# EXERCISE AIM
Nothing but the records themselves, exactly as written, should appear in the reply; leave out the pictures.

[Collected data]
******

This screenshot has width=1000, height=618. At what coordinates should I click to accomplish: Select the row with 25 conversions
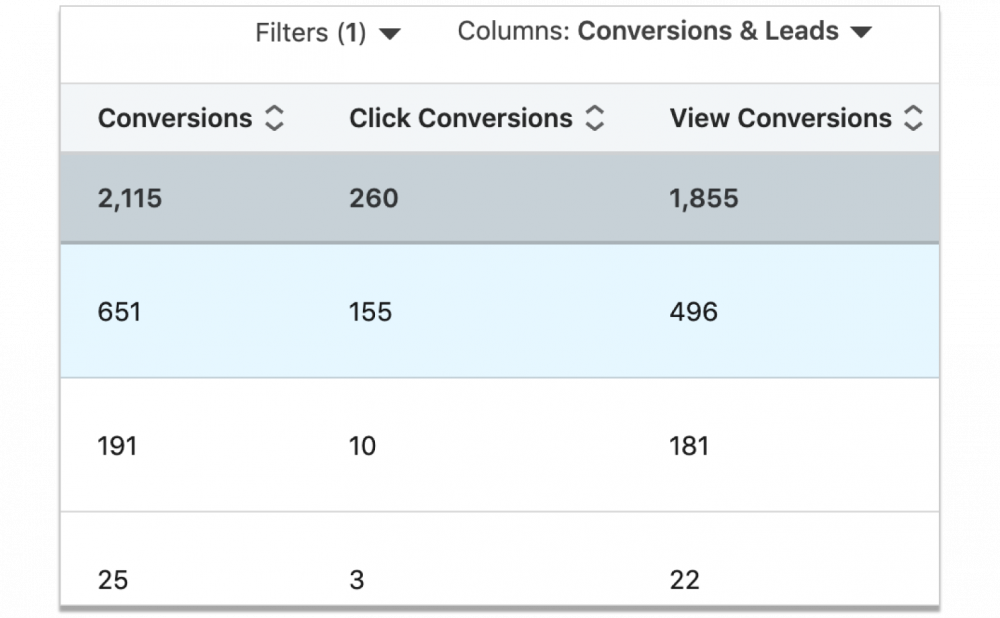click(499, 560)
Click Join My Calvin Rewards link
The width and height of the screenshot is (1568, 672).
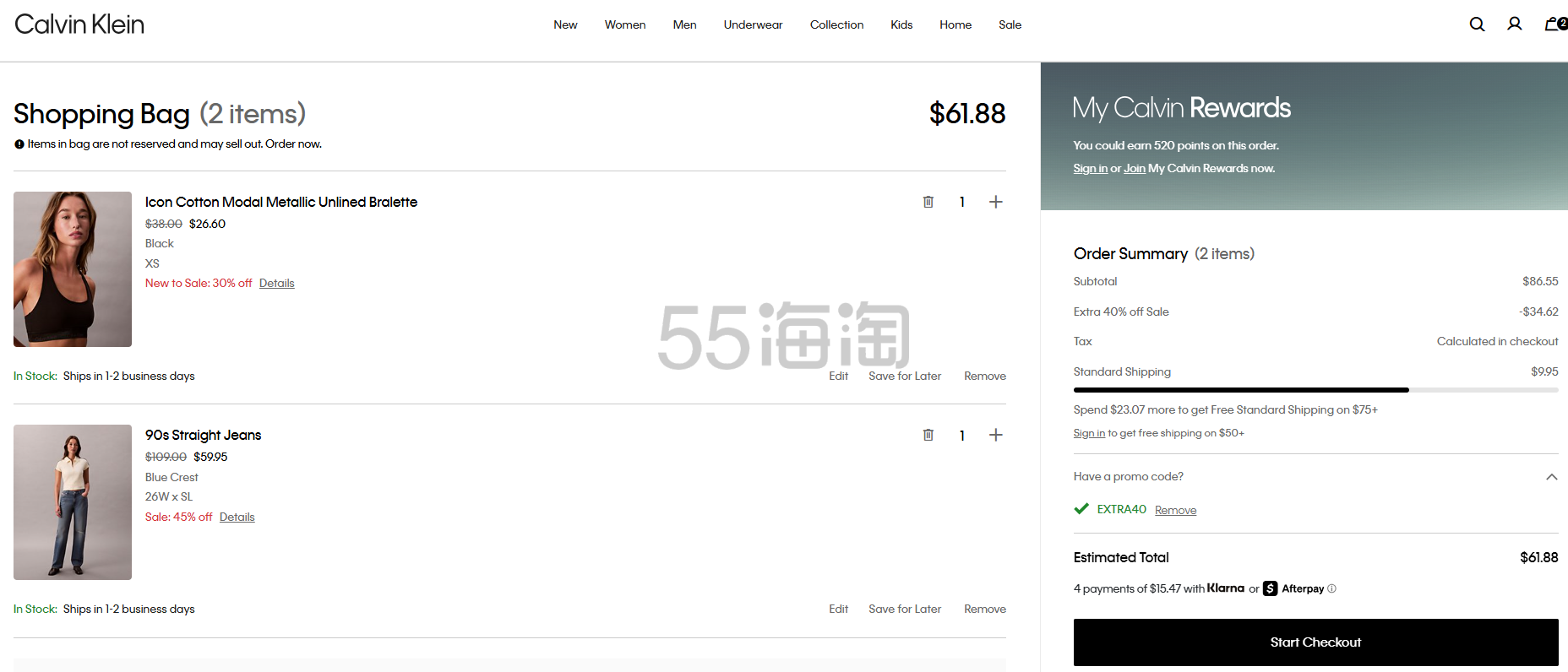1134,168
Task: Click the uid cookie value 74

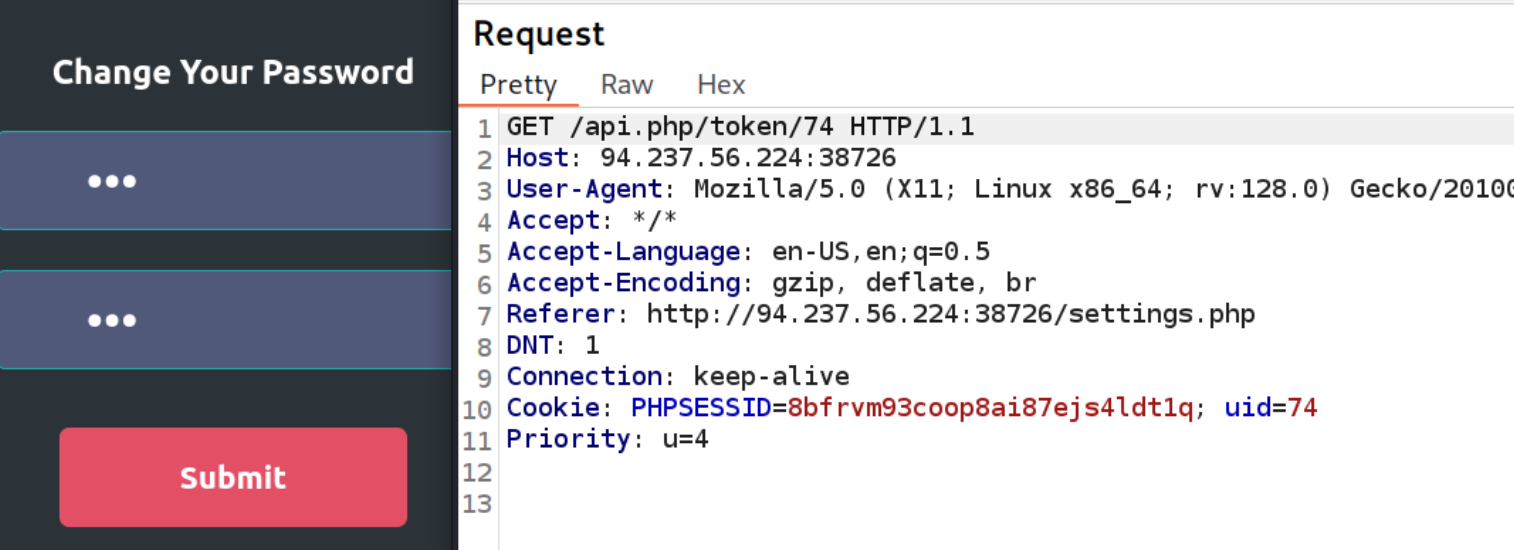Action: 1302,408
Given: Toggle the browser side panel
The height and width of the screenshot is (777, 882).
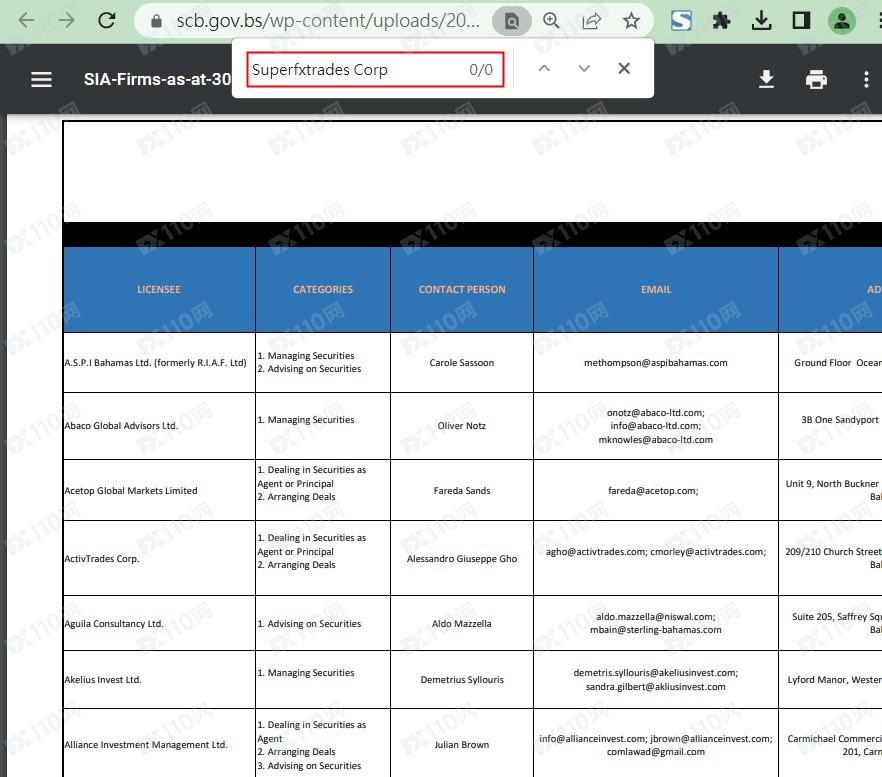Looking at the screenshot, I should [801, 20].
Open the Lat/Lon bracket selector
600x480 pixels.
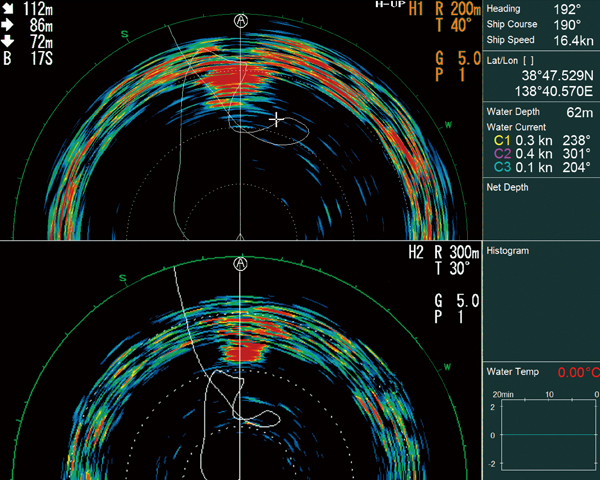[x=528, y=61]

******

# ANSWER TO THIS EXERCISE
This screenshot has width=1000, height=618. At what coordinates should I click to accomplish: Select the row with 25 conversions
click(499, 560)
Click Join My Calvin Rewards link
The width and height of the screenshot is (1568, 672).
1134,168
Task: Click the uid cookie value 74

Action: 1302,408
Given: Toggle the browser side panel
The height and width of the screenshot is (777, 882).
Looking at the screenshot, I should [801, 20].
Open the Lat/Lon bracket selector
600x480 pixels.
[x=528, y=61]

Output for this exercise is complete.